Abstract

Background

   Triple negative breast cancer (TNBC) is a specific subtype of breast
   cancer with a poor prognosis due to its aggressive biological behaviour
   and lack of therapeutic targets. We aimed to explore some novel genes
   and pathways related to TNBC prognosis through bioinformatics methods
   as well as potential initiation and progression mechanisms.

Methods

   Breast cancer mRNA data were obtained from The Cancer Genome Atlas
   database (TCGA). Differential expression analysis of cancer and
   adjacent cancer, as well as, triple negative breast cancer and
   non-triple negative breast cancer were performed using R software. The
   key genes related to the pathogenesis were identified by functional and
   pathway enrichment analysis and protein–protein interaction network
   analysis. Based on univariate and multivariate Cox proportional hazards
   model analyses, a gene signature was established to predict overall
   survival. Receiver operating characteristic curve was used to evaluate
   the prognostic performance of our model.

Results

   Based on mRNA expression profiling of breast cancer patients from the
   TCGA database, 755 differentially expressed overlapping mRNAs were
   detected between TNBC/non-TNBC samples and normal tissue. We found
   eight hub genes associated with the cell cycle pathway highly expressed
   in TNBC. Additionally, a novel six-gene (TMEM252, PRB2, SMCO1, IVL,
   SMR3B and COL9A3) signature from the 755 differentially expressed mRNAs
   was constructed and significantly associated with prognosis as an
   independent prognostic signature. TNBC patients with high-risk scores
   based on the expression of the 6-mRNAs had significantly shorter
   survival times compared to patients with low-risk scores (P < 0.0001).

Conclusions

   The eight hub genes we identified might be tightly correlated with TNBC
   pathogenesis. The 6-mRNA signature established might act as an
   independent biomarker with a potentially good performance in predicting
   overall survival.

Electronic supplementary material

   The online version of this article (10.1186/s12935-019-0884-0) contains
   supplementary material, which is available to authorized users.

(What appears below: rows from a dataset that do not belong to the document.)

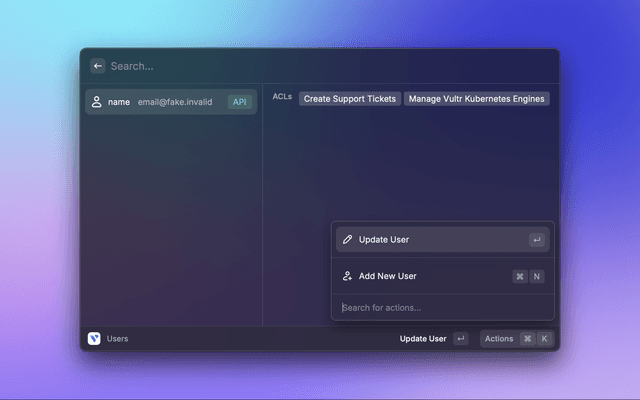Click the command key icon beside Add New User
Viewport: 640px width, 400px height.
(x=520, y=276)
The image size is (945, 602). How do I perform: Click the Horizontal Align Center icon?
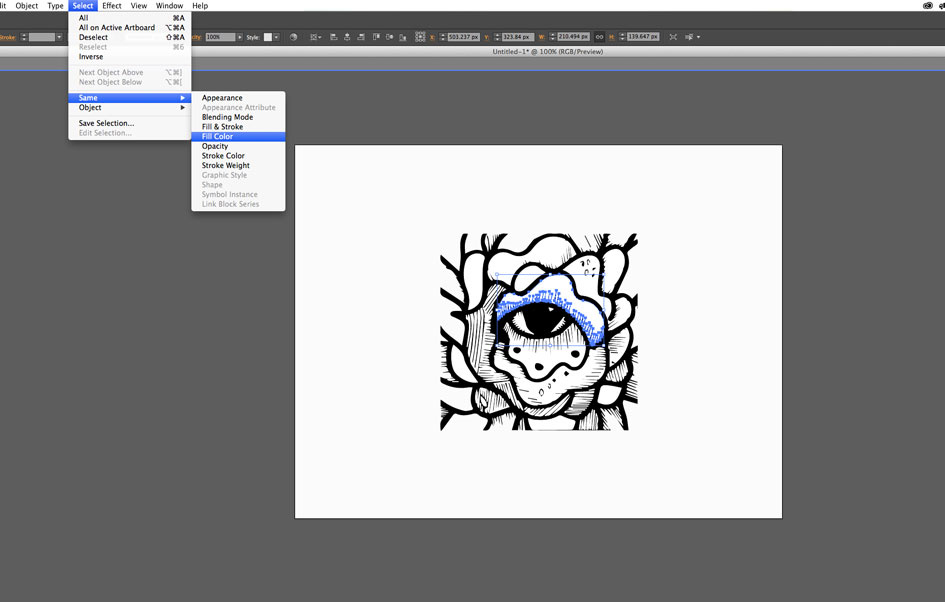[347, 37]
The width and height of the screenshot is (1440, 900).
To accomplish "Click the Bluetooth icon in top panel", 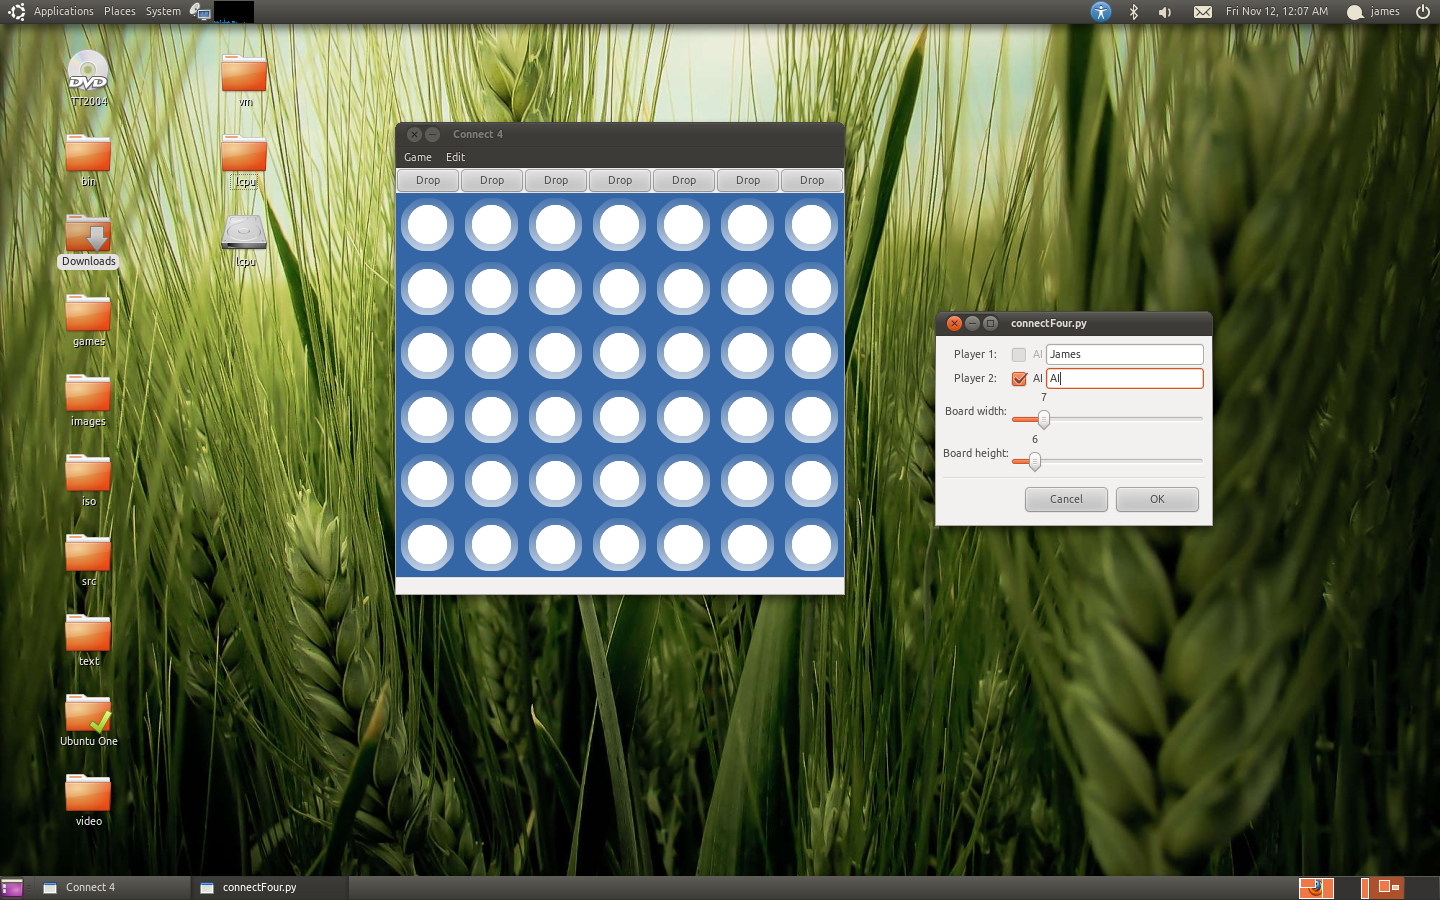I will point(1133,12).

   Keywords: Triple-negative breast cancer, Differentially expressed
   genes, Prognostic, Survival, mRNA-signature, Pathogenesis

Background

   Triple-negative breast cancer (TNBC) is defined as a subtype of
   aggressive breast cancer, accounting for 10–20% of all breast cancer
   cases [[53]1]. TNBC subjects lack expression of the estrogen receptor
   (ER) and progesterone receptor (PR) and does not amplify the human
   epidermal growth factor receptor 2 (HER2) [[54]2]. TNBC is more
   commonly diagnosed among young women and is more prone to relapse and
   visceral metastasis, compared with other breast cancer subtypes
   [[55]3–[56]5]. Due to the absence of molecular targets, patients
   diagnosed with TNBC cannot receive endocrine or HER2 targeted therapy
   [[57]6], increasing the difficulty of treatment for them [[58]7].
   Chemotherapy is still the main adjuvant treatment option for patients
   with TNBC [[59]8]. TNBC remains a disease associated with poor
   prognosis and limited treatment options because many tumours are
   resistant to chemotherapy and rapidly relapse or metastasize after
   adjuvant therapy [[60]9]. The identification of uniform targets can
   help achieve more effective and less toxic treatment. Hence, it is
   imperative and urgent to explore new therapeutic targets for TNBC
   [[61]10].

   Recently, many biomarkers have been developed for breast cancer. For
   example, CD82, a potential diagnostic biomarker for breast cancer
   [[62]11]. Furthermore, seven lncRNAs (MAGI2-AS3, GGTA1P, NAP1L2,
   CRABP2, SYNPO2, MKI67, and COL4A6) detected to be associated with TNBC
   prognosis, can be promising biomarkers [[63]12]. Advancements in
   microarray and high throughput sequencing technologies have provided
   efficient tools to help in developing more reliable biomarkers for
   diagnosis, survival and prognosis [[64]13, [65]14]. However, the
   predictive power of a single gene biomarker may be insufficient.
   Emerging studies have found that gene signatures, including several
   genes, may be better alternatives [[66]15]. To the best of our
   knowledge, the studies about multi-gene prognostic signatures in TNBC
   are very few, and the functions and mechanisms of mRNAs in TNBC remain
   to be further explored. Thus, it is necessary to identify more
   sensitive and efficient mRNA signatures for TNBC prognosis.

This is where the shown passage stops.